====== TEXT BLOCK

FAQ.Duplicates.txt 11 KB


  1. #!/bin/cat
  2. $Id: FAQ.Duplicates.txt,v 1.25 2021/10/06 20:21:13 gilles Exp gilles $
  3. This documentation is also available online at
  4. https://imapsync.lamiral.info/FAQ.d/
  5. https://imapsync.lamiral.info/FAQ.d/FAQ.Duplicates.txt
  6. =======================================================================
  7. Imapsync tips about duplicated messages issues.
  8. =======================================================================
  9. Questions answered in this FAQ are:
  10. Q. Without imapsync, I made several copies that partially failed and it
  11. ended with many duplicates/triplicates messages or more. Can I clean
  12. up the account with imapsync and how?
  13. Q. How does imapsync identify messages and duplicates?
  14. Q. How can I know if imapsync will generate duplicates on a second run?
  15. Q: I found multiple copies, duplicates, when I run imapsync twice or
  16. more. What the hell is happening?
  17. Q. imapsync calculates 479 messages in a folder but only transfers 400
  18. messages. What is happening?
  19. Q. imapsync doesn't synchronize duplicates by default but I want to.
  20. How can I synchronize duplicates?
  21. Q. How can I remove duplicates in a lone account?
  22. Now the questions again with their answers.
  23. =======================================================================
  24. Q. Without imapsync, I made several copies that partially failed and it
  25. ended with many duplicates/triplicates messages or more. Can I clean
  26. up the account with imapsync and how?
  27. R. Yes.
  28. See the Q/R "How can I remove duplicates in a lone account?" below.
  29. =======================================================================
  30. Q. How does imapsync identify messages and duplicates?
  31. R. Imapsync by default identify messages by their headers "Message-Id"
  32. and "Received". Usually, for a given message, "Message-Id" appears one
  33. time while multiple "Received" headers are common.
  34. For imapsync, messages with the same "Message-Id" and "Received" headers
  35. are consider identical, ie, duplicates.
  36. =======================================================================
  37. Q. How can I know if imapsync will generate duplicates on a second run?
  38. R. To see if imapsync will generate duplicates on a second run, start
  39. a second run with --dry option added. With --dry, imapsync will
  40. show whether it would mistakenly copy messages again, but without
  41. really copying them:
  42. imapsync ... --dry
  43. The final stats should also show a positive value for the line
  44. "Messages skipped:" since most of the skipped messages are skipped
  45. because they are already on host2. Example of final stats:
  46. ++++ Statistics
  47. Transfer started on : Thu Aug 31 04:28:32 2017
  48. Transfer ended on : Thu Aug 31 04:28:44 2017
  49. Transfer time : 11.7 sec
  50. Folders synced : 1/1 synced
  51. Messages transferred : 0
  52. Messages skipped : 1555
  53. =======================================================================
  54. Q: I found multiple copies, duplicates, when I run imapsync twice or
  55. more. What the hell is happening?
  56. R0. First, some explanations to understand the issue.
  57. Normally and by default, imapsync doesn't generate duplicates.
  58. So, if it does generate duplicates it means a problem occurs
  59. with message identification. It happens sometimes with IMAP
  60. servers changing the "Message-Id" header line or one or more
  61. of the "Received:" header lines in the header part of messages.

============

● **DO THIS**
How does the imapsync FAQ on duplicate messages go on from its last line? Write the next part.

====== DATASET ROWS

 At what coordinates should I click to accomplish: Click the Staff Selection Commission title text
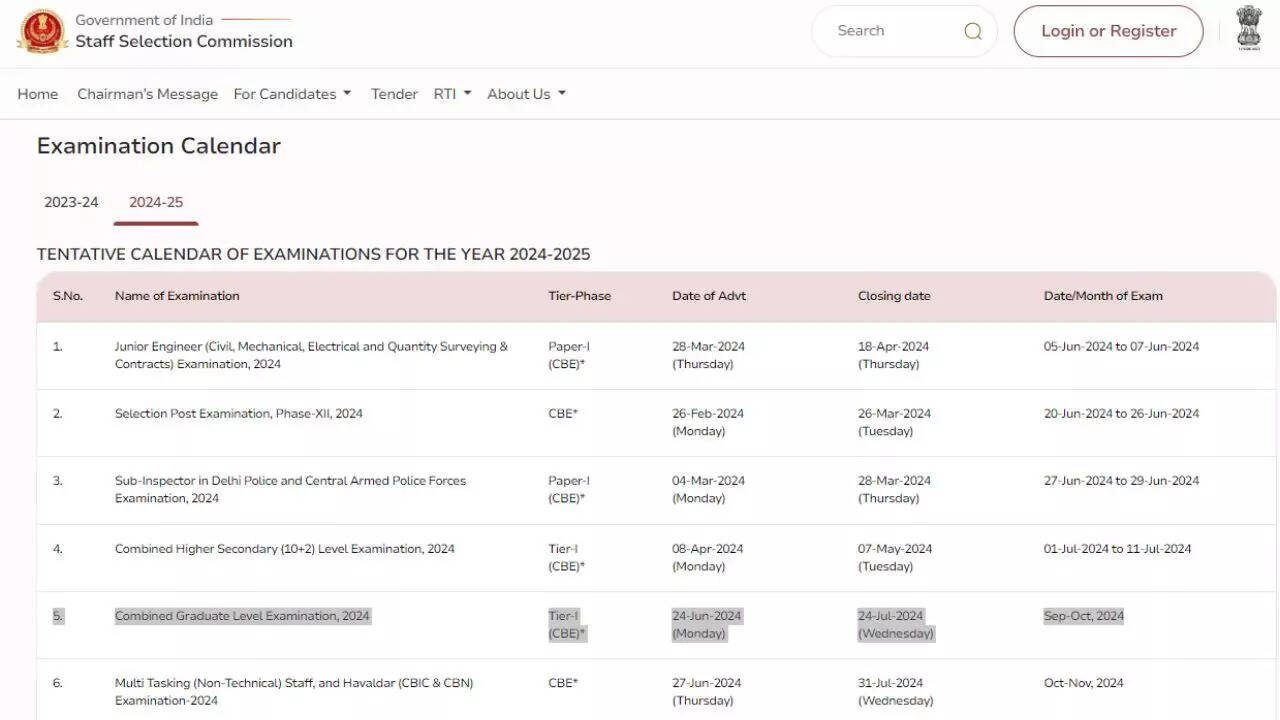184,41
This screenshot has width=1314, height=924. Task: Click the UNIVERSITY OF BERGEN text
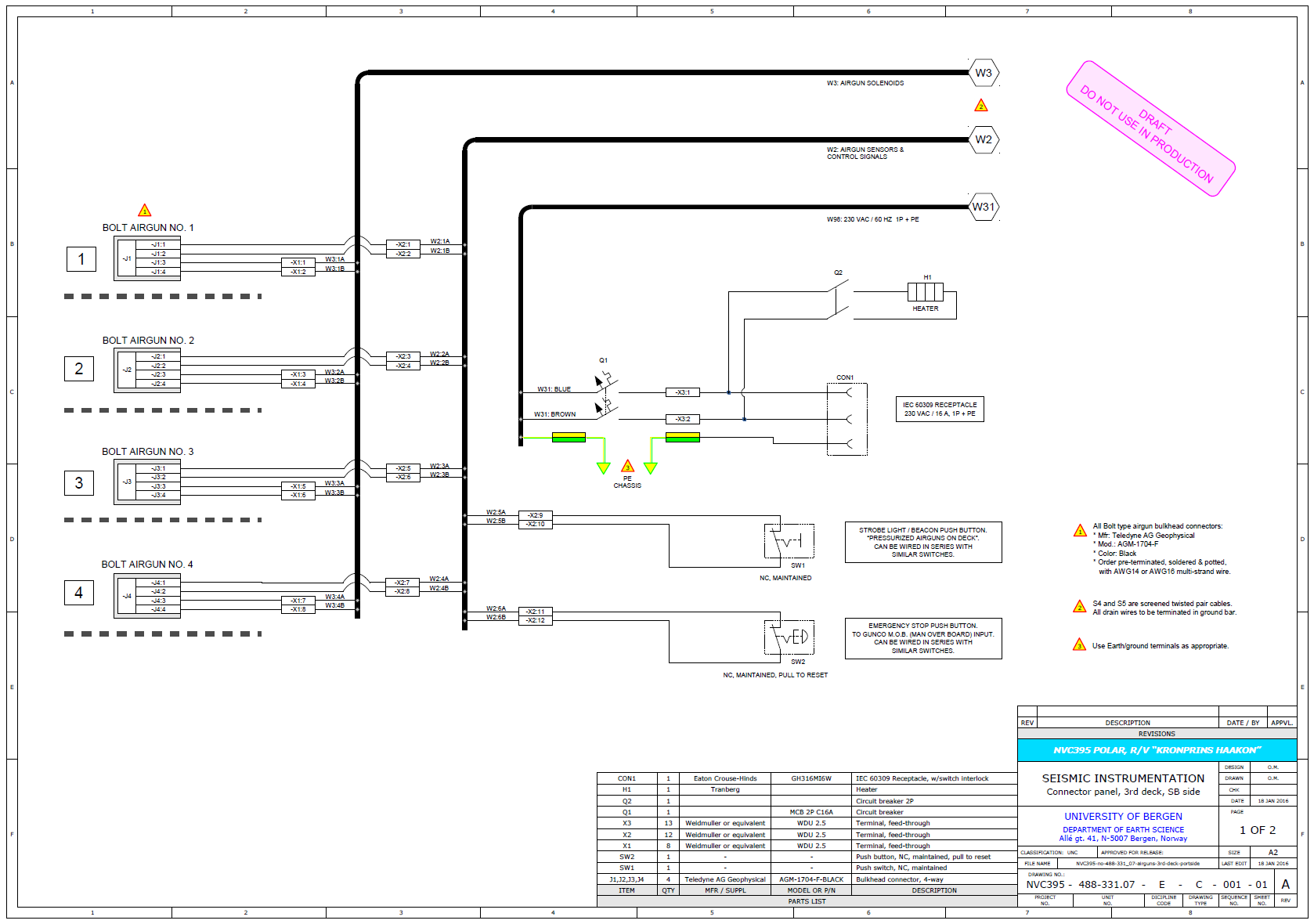click(x=1123, y=816)
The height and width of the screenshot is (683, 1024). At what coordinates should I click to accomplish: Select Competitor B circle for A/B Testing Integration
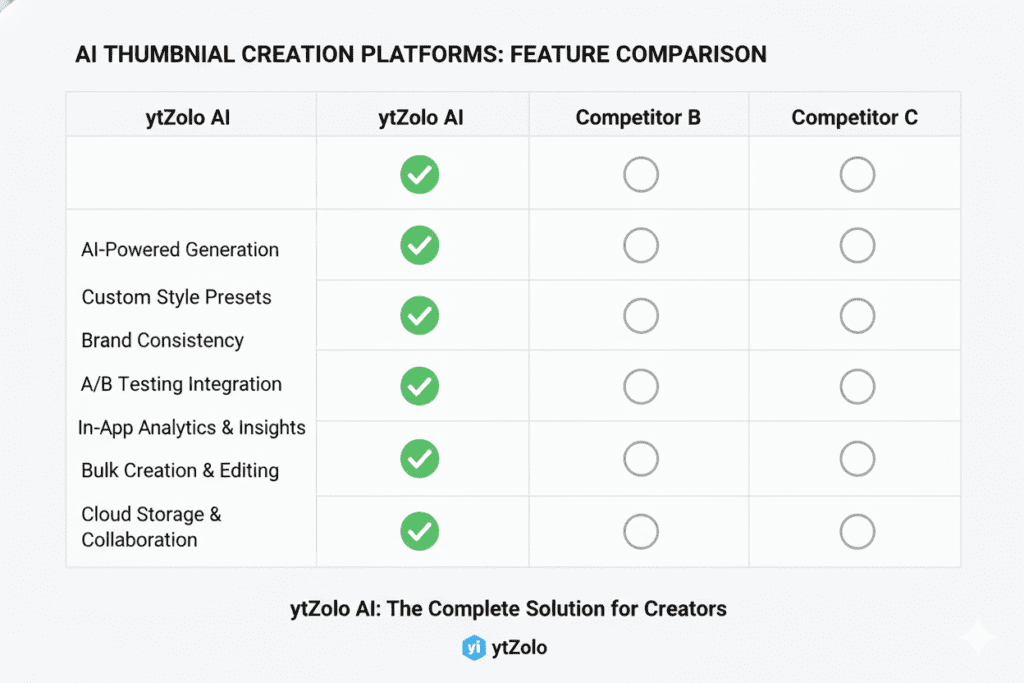pos(641,386)
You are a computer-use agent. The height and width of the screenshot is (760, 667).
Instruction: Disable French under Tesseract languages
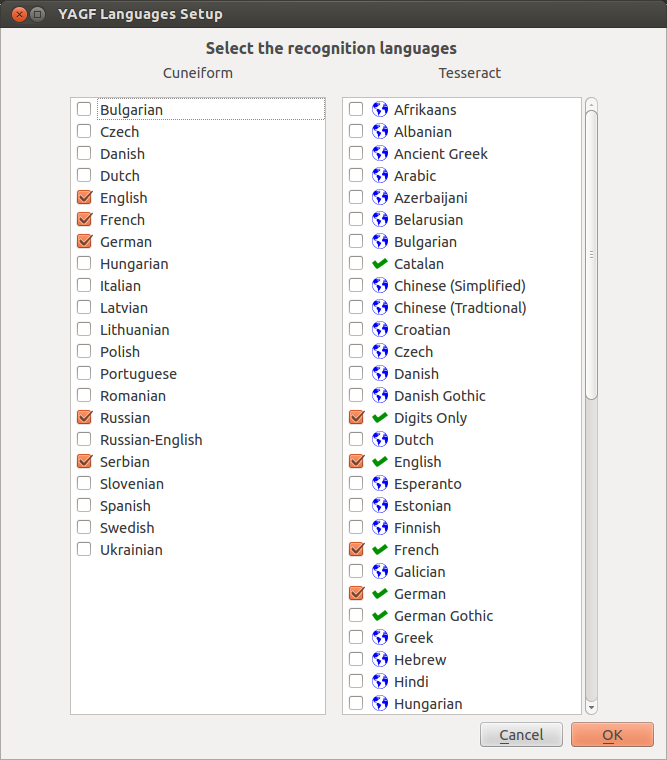(x=356, y=550)
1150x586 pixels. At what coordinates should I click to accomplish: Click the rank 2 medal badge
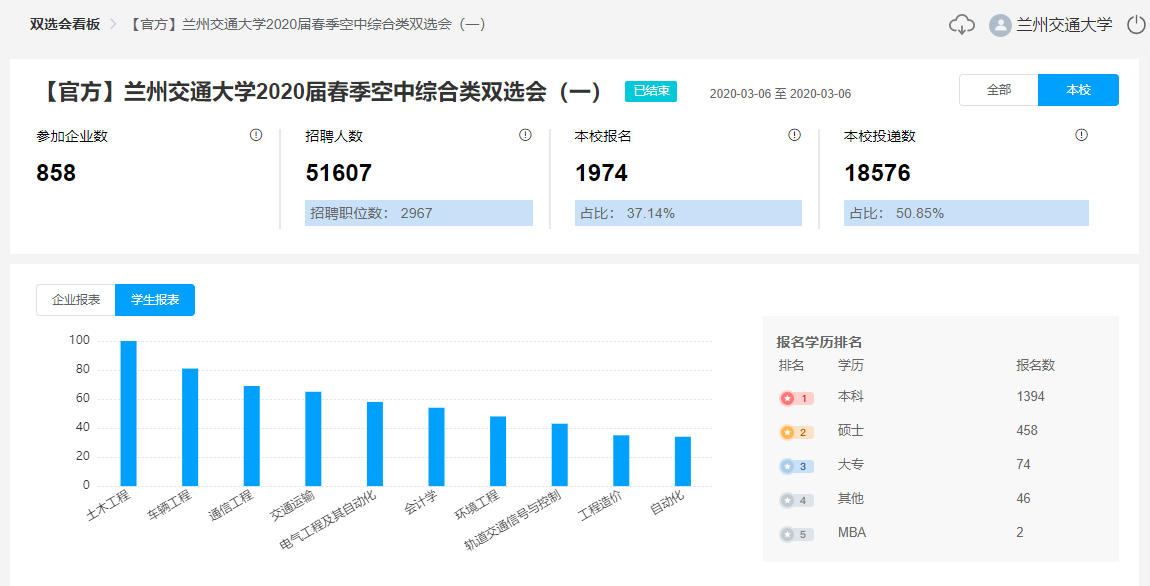(796, 432)
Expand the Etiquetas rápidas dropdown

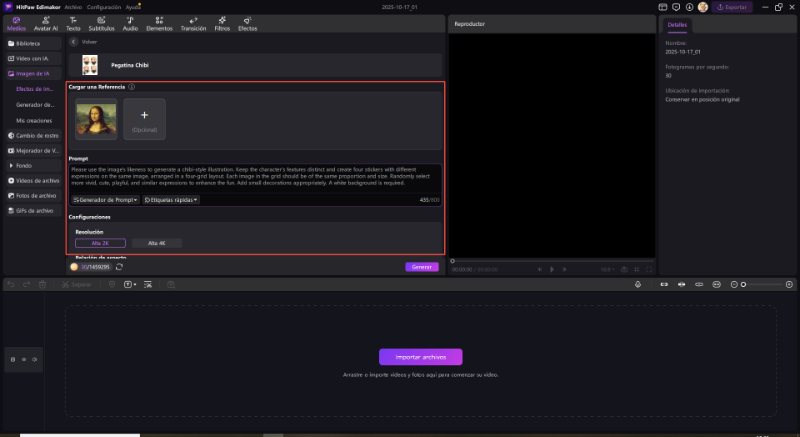point(171,200)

============

● **OUTPUT**
  62. By default, Imapsync uses "Message-Id" header line and
  63. "Received:" header lines to identify messages on both sides.
  64. R1. This solution is R3 simplified.
  65. A quick practical solution is to change the way imapsync
  66. identify messages that works most of the time. But since
  67. you're reading this because you encountered duplicates issue,
  68. let's check this solution in a safe way.
  69. First use the same commmand with additionnal options:
  70. imapsync ... --useheader "Message-Id" --dry
  71. The previous command does nothing real but it will show you
  72. if imapsync handles duplicates in a better way.
  73. The criterium is to search at the end of the sync for a line
  74. like this one:
  75. Messages skipped : 1555
  76. where 1555 is an example but reflects mostly the number
  77. of all messages already transferred.
  78. If you end with:
  79. Messages skipped : 0
  80. then don't go on, it means imapsync is still suffering to
  81. identify messages.
  82. If you end with many messages skipped then it's very
  83. good and now you can safely resync the mailbox
  84. and get rid of the dupplicates messages on host2 with:
  85. imapsync ... --useheader "Message-Id" --delete2duplicates
  86. End of the problem!
  87. R2.
  88. A second solution is to use option --useuid.
  89. With option --useuid, imapsync doesn't use header lines
  90. to identify and compare messages in folders.
  91. Instead of some headers, --useuid tell imapsync to use
  92. the imap UIDs given by imap servers on both sides.
  93. To avoid duplicates on next runs, imapsync uses a local cache
  94. where it keeps UIDs already transferred.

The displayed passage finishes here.